Mein erster Eindruck von England ist der einer dunklen Masse auf einer dunkel werdenden See. Es ist schon spät, als wir in den Hafen einlaufen, doch trotz Dunkelheit und Regen werde ich von einer weiteren Menge vornehmer Leute empfangen. Sie bringen mich auf die Burg, wo ich mich ausruhen kann, dann geht es zum Dinner, und es sind Hunderte, wirklich Hunderte von Menschen, die zu mir kommen und mir die Hand küssen und mich in meinem neuen Lande willkommen heißen.
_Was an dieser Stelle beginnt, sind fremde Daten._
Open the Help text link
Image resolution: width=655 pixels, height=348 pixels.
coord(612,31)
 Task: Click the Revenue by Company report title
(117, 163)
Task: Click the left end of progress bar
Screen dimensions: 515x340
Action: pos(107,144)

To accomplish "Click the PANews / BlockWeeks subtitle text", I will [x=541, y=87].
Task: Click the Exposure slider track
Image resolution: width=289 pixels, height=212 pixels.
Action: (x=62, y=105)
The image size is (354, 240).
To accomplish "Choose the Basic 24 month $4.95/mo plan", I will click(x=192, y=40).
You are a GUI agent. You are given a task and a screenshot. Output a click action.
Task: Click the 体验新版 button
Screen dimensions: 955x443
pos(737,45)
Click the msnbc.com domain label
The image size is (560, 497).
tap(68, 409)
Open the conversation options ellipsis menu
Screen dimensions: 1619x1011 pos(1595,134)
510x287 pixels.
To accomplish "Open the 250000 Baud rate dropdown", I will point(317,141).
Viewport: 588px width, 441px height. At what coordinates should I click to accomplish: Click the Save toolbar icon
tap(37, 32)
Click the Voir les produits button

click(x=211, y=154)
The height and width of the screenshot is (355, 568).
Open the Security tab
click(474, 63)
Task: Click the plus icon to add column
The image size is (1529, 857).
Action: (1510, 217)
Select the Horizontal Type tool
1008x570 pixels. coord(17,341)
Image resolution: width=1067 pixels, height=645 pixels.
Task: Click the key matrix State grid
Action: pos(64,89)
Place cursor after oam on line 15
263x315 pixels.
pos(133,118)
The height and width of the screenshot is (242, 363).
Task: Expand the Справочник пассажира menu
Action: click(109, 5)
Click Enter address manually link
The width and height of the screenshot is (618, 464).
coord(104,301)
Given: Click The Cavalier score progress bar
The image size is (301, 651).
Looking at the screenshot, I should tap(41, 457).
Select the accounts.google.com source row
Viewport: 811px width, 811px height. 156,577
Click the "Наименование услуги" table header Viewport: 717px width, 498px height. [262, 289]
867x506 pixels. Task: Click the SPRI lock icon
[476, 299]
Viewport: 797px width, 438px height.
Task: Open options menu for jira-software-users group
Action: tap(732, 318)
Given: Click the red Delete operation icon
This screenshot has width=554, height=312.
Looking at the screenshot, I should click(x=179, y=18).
In einem Nebel der Benommenheit lerne ich weitere Lords und Ladys kennen, einen Bischof, den Kastellan der Burg, noch mehr Hofdamen sowie einige Mägde. Es ist überdeutlich, dass ich nie wieder im Leben einen Moment für mich allein haben werde.
Sobald wir gegessen haben, wird die Reise fortgesetzt. Es gilt einen strikten Plan einzuhalten, wann wir wo einkehren und speisen - dennoch erkundigen sie sich höflich, ob ich zur Weiterreise bereit bin. Ich erkenne, dass dies in Wahrheit keine Frage nach meinen Wünschen ist, sondern dass der Plan die Fortsetzung der Reise bestimmt und dass meine Einwilligung dazu eine Formsache ist.
Und obwohl wir mittlerweile Abend haben und ich ein Vermögen dafür gäbe, hierbleiben zu dürfen und mich auszuruhen, klettere ich in meine Sänfte, die mir widerwillig von meinem geizigen Bruder bewilligt wurde. Die adligen Herren und Damen steigen auf ihre Pferde, und wir ziehen in der Dunkelheit weiter, von Soldaten eskortiert, als wären wir eine Invasionsarmee. Immer wieder sage ich mir, dass ich nun Königin bin, und wenn dies die einer Königin gemäße Art zu reisen und zu speisen ist, dann sollte ich mich lieber daran gewöhnen.
In völliger Dunkelheit treffen wir in Dover ein, wo wir die Nacht verbringen. Am nächsten Tag bin ich so müde, dass ich kaum aufstehen kann, aber ein halbes Dutzend Zofen wartet bereits mit meinem Unterkleid und meinem Kleid und meiner Haarbürste und meiner Haube. Hinter den Zofen stehen meine Ehrenjungfrauen und hinter diesen wiederum die Hofdamen. Und dann trifft eine Nachricht vom Herzog von Suffolk ein: Ob ich nach Canterbury weiterreisen möchte, sobald ich mein Morgengebet gesprochen und mein Frühstück eingenommen habe? Somit erfahre ich, dass er auf unsere Abreise drängt und dass ich mich mit Gebet und Frühstück beeilen soll, und deshalb antworte ich zustimmend und betone, dass ich selbst größten Wert auf Eile lege.